Now you need to understand here that John (like me) doesn't do hospitals. Unless, that is, you count being on the other side of the bed, as it were - in a past life he spent many years working as a hospital social worker in the West Midlands. And the whole episode (he's still in there - more on that in a minute) has been a huge cultural shock for both of us. The biggest shock has been to find ourselves within - and, increasingly, up against - an enormously authoritarian, heirarchical and paternalistic system. Communication, treatment options, care plans ... nah. Stuff is done to you, not alongside you. There's no question of partnership between patient and staff. To begin with, I thought it was perhaps because John's level of French is still hovering around that of a 10 year old, but no ... having spent a lot of time talking with other relatives and partners on the unit I realise that it's The System. John's room-mate's daughter (are you keeping up here?) was so incensed by the whole lack of communication over her father that she actually brought her own GP along with her on Friday, but even he had a really hard time ...

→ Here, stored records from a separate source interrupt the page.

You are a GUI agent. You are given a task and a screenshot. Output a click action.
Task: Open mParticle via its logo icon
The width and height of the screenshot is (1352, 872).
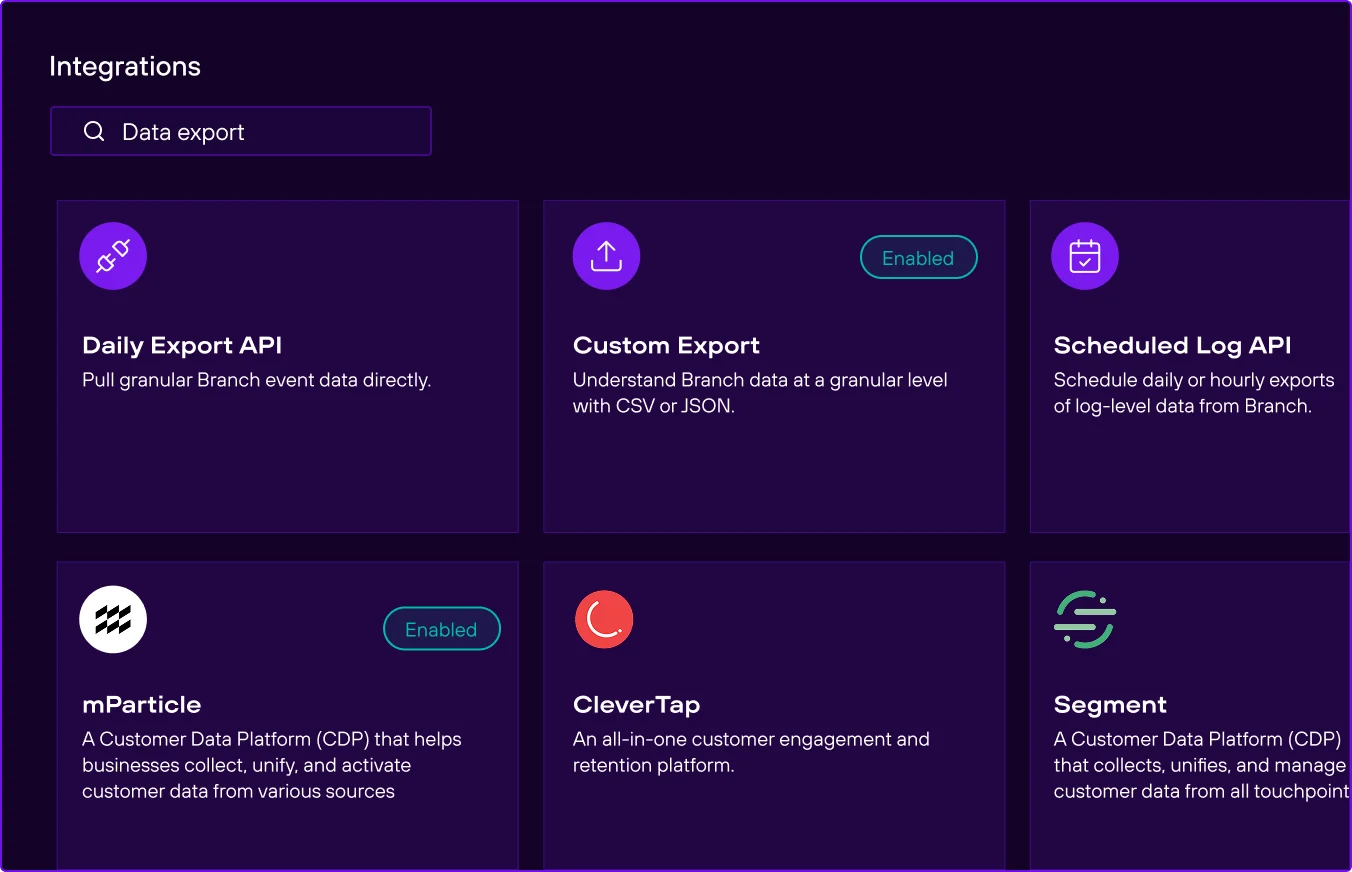[x=112, y=619]
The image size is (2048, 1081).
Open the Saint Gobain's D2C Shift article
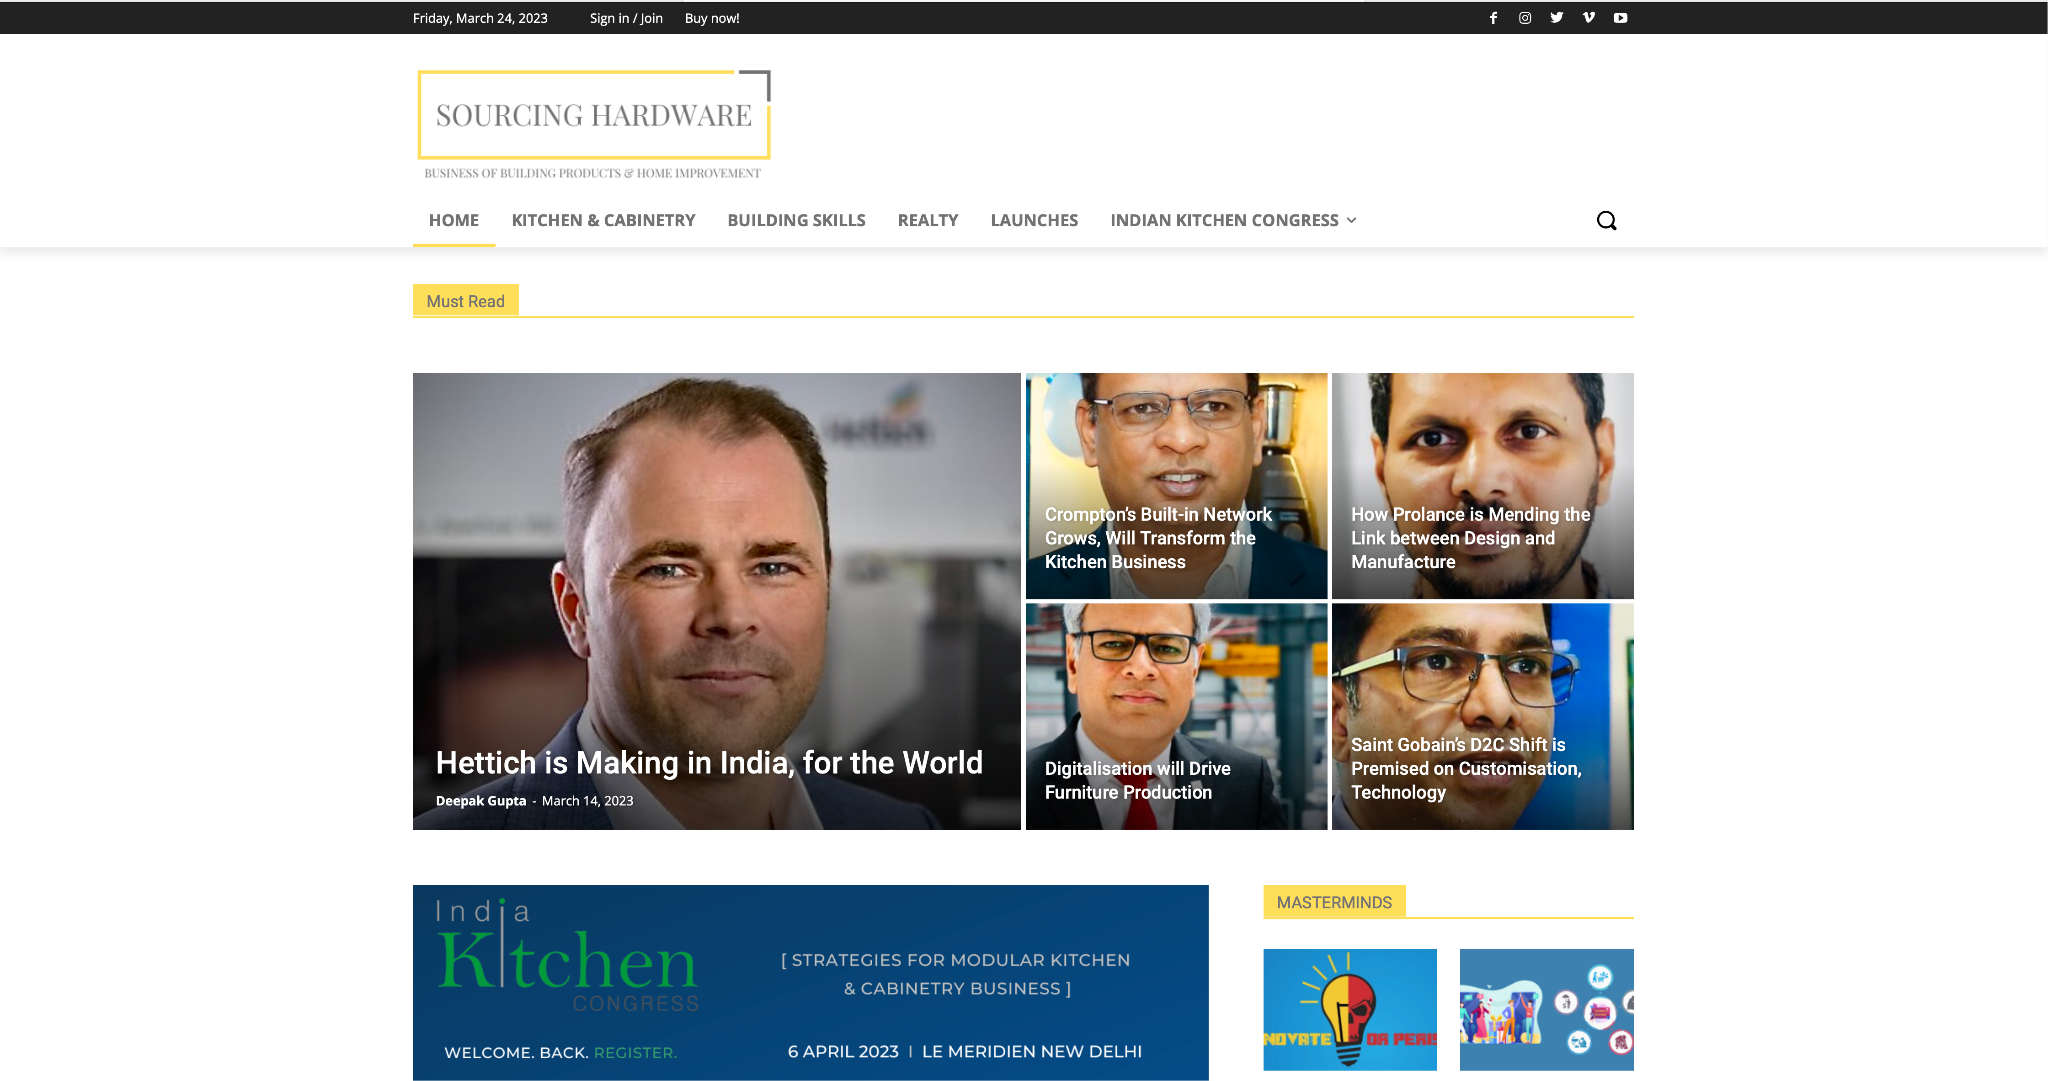[1466, 768]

It's pretty hard for a pair of person-centred therapists to witness and experience the way persons are treated routinely not as persons but as objects, without any awareness that there could be another way. And let's face it, when you're confined to your room, your clothes have been removed and you're wearing a paper hospital gown and paper knickers, you begin to feel so depersonalised and humilated anyway that it's pretty hard to advocate for yourself, however assertive and powerful and/or bolshie you might be in your 'other' life. The System drips powerlessness into you like - well, a drip. I talked to a friend and neighbour about all this yesterday, and she (a strong, feminist-minded, independent woman) admitted that she has always shrunk like a violet when faced with the medical system.
John is still in hospital; his scans haven't shown up any causal factors for the bleed. He's not in pain or danger (apart from from the food. But we won't discuss that). He has to have another MRI scan next week to see if anything more has become apparent; in the meantime, we wait. My tactic for trying to deal with the whole scenario is to act as if it's possible to work in partnership with and to form relationships with the staff, by trying to enter into dialogue with them. My aim is to set up a kind of reverse drip-feed, where what's being 'dripped back' is the possibility of seeing the humanity in their patients. I'm not daft or deluded enough to think I'm going to change The System, but as Gandhi said, you need to "be the change you want to see in the world".